Title XPS CHARACTERIZATION OF SOFT CONTACT LENS MATERIALS
Author, Co-Author Caroline Karlgard, Lyndon Jones, Dilip Sarkar, K. Tong Leung, Christine Moresoli
Topic
Year
2002
Day
Program Number
Poster 52
Room
Affiliation
Abstract PURPOSE: Contact lenses (CL) interact with a variety of chemicals, both synthetic (drugs) and natural (tear components). The understanding of surface interactions is critical for insight into CL behavior. X-ray Photoelectron Spectroscopy (XPS) is a powerful technique with a small sampling depth (10-300Ĺ) that has provided surface information for certain CLs. For example, the effect of spoilage after wear, bacterial adhesion, and manufacturing processes. However, there has not been a systematic study of the sample preparation procedures, thus this work will evaluate the effect of CL drying on the XPS results. In addition, base-values of the surface composition of different soft CL materials will be measured.

METHODS: Novel hydrogel contact lenses that contain silicon (Si), PureVision™ and Focus® Night&Day™, and several conventional hydrogel (CH) and daily disposable (DD) hydrogel lenses based on polyhydroxyethyl methacrylate (pHEMA) were studied. Triplicates of all lenses were washed and dehydrated by three different methods: (1) drying in air, (2) drying in nitrogen and (3) freezing with subsequent freeze-drying, before analysis by XPS (VG Scientific ESCALab 250). Statistical treatment included ANOVA/MANOVA, contrast tests and Shefffe’s post-hoc comparison test (significance at p<0.05).

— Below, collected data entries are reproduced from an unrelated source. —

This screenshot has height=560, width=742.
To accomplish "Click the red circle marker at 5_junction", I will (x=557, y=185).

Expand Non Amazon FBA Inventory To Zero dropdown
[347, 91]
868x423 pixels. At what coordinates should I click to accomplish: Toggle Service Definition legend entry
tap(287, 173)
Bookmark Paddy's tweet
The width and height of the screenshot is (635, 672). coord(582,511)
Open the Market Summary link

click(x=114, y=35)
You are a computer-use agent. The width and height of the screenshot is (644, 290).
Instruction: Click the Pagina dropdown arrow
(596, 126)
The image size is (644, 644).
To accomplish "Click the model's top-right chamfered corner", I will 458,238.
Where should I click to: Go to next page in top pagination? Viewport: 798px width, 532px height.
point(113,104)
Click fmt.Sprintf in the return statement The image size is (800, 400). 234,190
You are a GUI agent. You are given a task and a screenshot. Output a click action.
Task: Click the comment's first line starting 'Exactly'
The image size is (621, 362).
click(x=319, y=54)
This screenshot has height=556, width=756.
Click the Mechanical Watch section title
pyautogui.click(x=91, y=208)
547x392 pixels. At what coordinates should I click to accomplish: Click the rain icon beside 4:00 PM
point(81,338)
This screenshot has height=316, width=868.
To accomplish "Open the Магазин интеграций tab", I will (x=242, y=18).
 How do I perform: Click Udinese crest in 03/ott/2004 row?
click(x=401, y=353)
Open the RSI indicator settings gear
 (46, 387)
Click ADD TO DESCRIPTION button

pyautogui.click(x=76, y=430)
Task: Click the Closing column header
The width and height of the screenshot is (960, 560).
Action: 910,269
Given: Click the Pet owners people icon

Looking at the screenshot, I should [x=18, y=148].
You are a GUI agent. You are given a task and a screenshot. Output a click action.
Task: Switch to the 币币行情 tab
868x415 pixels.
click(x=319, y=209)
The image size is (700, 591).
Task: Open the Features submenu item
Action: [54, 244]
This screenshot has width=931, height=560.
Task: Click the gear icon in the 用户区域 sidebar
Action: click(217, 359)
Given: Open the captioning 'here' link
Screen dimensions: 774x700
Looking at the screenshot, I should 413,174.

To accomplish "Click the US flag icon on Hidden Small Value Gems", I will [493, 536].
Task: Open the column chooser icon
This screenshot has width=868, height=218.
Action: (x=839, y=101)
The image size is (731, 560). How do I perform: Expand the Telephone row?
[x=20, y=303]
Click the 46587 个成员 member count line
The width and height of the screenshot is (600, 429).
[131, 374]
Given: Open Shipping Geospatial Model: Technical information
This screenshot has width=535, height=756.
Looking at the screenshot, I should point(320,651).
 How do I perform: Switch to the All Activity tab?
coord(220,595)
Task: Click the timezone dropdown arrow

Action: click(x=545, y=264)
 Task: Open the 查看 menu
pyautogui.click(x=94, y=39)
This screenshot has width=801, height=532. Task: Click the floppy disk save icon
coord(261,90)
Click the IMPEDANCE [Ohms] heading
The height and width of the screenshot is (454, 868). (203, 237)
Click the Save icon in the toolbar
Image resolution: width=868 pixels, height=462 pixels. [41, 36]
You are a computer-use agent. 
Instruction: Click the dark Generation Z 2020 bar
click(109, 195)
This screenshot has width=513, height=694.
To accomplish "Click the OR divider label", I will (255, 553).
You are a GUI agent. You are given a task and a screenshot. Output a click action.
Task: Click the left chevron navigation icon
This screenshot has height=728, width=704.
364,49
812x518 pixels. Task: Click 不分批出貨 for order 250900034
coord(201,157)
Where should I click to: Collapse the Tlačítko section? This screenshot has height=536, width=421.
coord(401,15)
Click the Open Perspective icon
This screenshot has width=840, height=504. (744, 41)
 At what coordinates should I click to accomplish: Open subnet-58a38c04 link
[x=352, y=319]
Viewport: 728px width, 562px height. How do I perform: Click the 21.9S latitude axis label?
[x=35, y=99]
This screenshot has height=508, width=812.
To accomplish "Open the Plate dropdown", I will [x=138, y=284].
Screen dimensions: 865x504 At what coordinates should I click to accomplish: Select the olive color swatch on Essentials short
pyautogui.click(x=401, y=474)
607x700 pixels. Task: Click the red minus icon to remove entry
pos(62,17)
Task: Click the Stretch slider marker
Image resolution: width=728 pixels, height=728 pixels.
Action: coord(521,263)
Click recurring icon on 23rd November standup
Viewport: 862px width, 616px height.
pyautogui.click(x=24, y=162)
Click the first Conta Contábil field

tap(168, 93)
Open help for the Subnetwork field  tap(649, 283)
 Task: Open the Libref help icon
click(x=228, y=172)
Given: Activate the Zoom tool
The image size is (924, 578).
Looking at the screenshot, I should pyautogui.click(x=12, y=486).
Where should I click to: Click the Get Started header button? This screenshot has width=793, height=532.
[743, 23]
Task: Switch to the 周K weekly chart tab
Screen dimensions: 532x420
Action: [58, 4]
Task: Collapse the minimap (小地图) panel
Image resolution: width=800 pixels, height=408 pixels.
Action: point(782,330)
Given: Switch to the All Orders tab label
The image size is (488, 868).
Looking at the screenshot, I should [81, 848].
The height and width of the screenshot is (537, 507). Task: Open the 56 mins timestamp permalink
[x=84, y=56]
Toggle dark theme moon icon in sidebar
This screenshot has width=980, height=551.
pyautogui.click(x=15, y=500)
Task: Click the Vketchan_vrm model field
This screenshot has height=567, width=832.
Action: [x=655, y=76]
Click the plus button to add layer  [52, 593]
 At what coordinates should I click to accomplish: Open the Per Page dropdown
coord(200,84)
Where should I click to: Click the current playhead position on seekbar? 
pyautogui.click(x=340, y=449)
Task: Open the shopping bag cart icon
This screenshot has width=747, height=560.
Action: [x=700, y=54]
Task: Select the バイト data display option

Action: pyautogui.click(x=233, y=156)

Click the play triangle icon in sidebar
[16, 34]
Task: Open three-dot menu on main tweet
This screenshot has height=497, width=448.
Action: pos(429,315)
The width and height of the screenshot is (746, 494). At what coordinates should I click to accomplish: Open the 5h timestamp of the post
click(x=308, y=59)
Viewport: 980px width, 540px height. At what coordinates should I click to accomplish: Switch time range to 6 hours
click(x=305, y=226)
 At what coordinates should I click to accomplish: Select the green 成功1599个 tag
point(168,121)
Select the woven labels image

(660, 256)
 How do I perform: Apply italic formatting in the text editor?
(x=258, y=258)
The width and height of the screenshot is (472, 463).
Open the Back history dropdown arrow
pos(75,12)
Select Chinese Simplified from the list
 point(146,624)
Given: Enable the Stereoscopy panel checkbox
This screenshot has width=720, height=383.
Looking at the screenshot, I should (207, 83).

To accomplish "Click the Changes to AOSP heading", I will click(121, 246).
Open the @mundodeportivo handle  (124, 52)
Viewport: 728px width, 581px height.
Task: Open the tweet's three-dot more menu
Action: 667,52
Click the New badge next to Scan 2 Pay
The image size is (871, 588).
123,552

RESULTS: All lenses had Si contamination on the surface. However, the DD and CH lenses had higher amounts of other impurities than Si-based lenses (p<0.00001). The lenses dried in air had more impurities on the surface (p<0.012), and the lenses that were freeze-dried lost transparency, suggesting that drying lenses in nitrogen is the preferred preparation for XPS analysis. Si-based lenses were more robust and less affected by the drying technique than the DD and CH lenses.

CONCLUSIONS: Surface compositions for all lens materials (Si-based, CH and DD lenses) were obtained and can serve as a control/base-value for analysis of contact lenses with drugs/tear components.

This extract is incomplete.